Dziś w nocy doszło do zamieszek pomiędzy fanami Napoli i Legii Warszawa. Jak donoszą włoskie media to nie kibice z Polski byli inicjatorami tych zamieszek. Włoska gazeta “La Gazetta dello Sport” informuje, iż fani drużyny gospodarzy urządzili “polowanie na Polaków”. W wyniku tych wydarzeń 16 osób usłyszało zarzuty, a wśród nich jest także 7 Polaków.
Całą sytuację opisuje “La Gazetta dello Sport”, a do zamieszek miało dojść w nocy w pobliżu dworca głównego. Przez całą noc na mieście można było zobaczyć kibiców Napoli wraz z drewnianymi kijami i innymi przedmiotami. Według gazety miało dojść o bitwy na kije i metalowe pręty, chociaż miano także używać materiałów wybuchowych domowej roboty. W wyniku kilku starć kilka osób trafiło do szpitala. Włoska policja szybko opanowała całą sytuację.Aresztowano 16 osób w tym 7 Polaków, jednak szef komunikacji Legii Warszawa, Seweryn Dmowski mówi o 6 osobach. Mają im zostać zarzuty o zakłócanie porządku publicznego, a jednemu z nich o nielegalne posiadanie noża.
Dodatkowo w pobliżu dworca Włoska policja zatrzymała 65 polskich kibiców w celu identyfikacji, a więc mają złożyć wyjaśnienia, chociaż nie zostaną postawione im zarzuty.
Według włoskiej prasy to fani drużyny gospodarzy wszczęli zamieszki, którzy chodząc w grupach po mieście szukali okazji do awantury, media barwnie nazwały to “polowaniem na Polaków”.
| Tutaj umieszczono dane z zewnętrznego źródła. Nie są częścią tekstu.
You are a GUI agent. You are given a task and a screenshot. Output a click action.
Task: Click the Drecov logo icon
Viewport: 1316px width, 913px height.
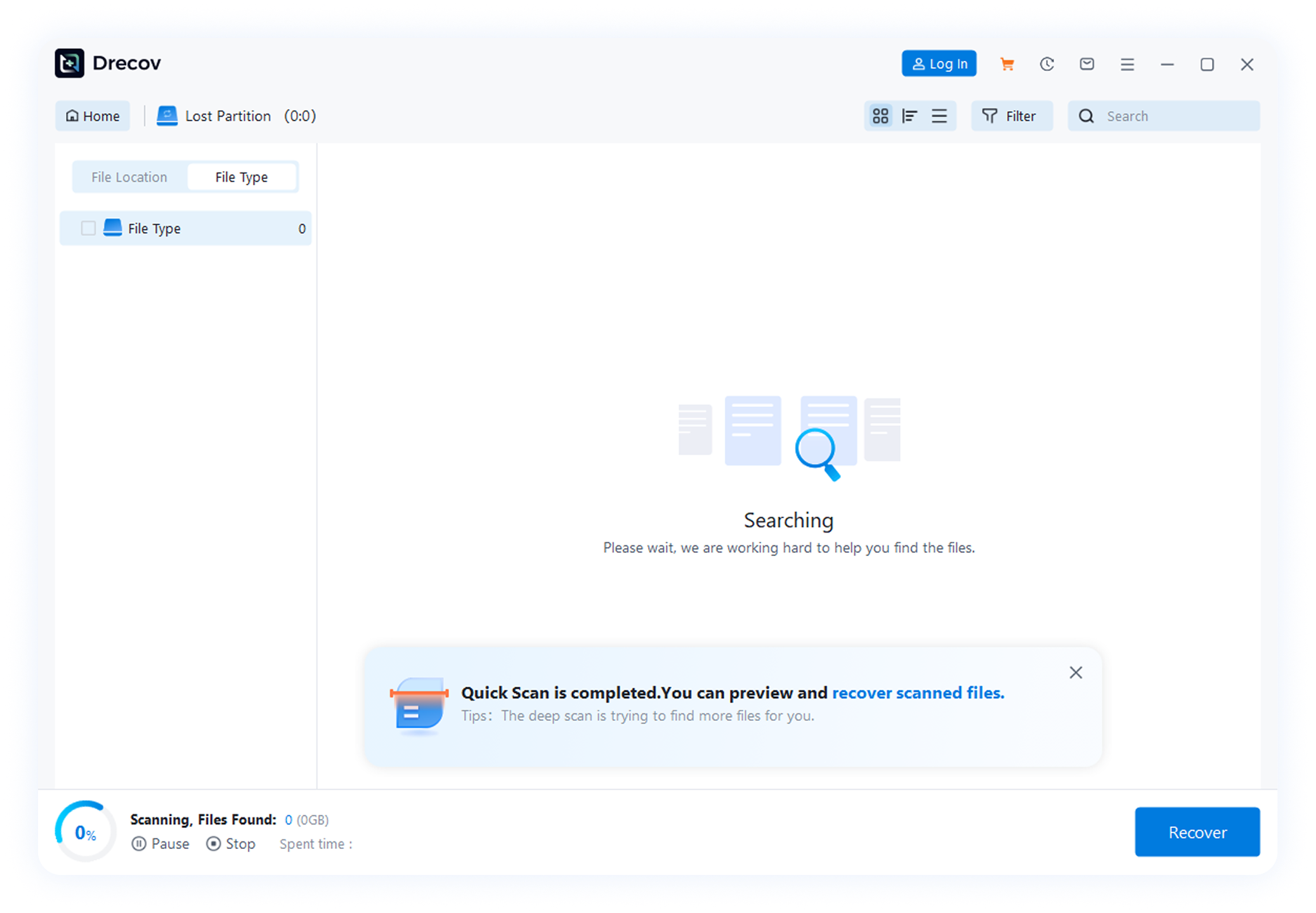[69, 63]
Jak informuje na swoim twitterze Seweryn Dmowski, na chwilę obecną żaden z polskich kibiców nie znajduje się w szpitalu czy też na pogotowiu. Ponadto możemy przeczytać informację od oficera włoskiej policji prowadzącego operację: ‘żaden z kibiców Legii nie ma zarzutów związanych ze spalonym samochodem.’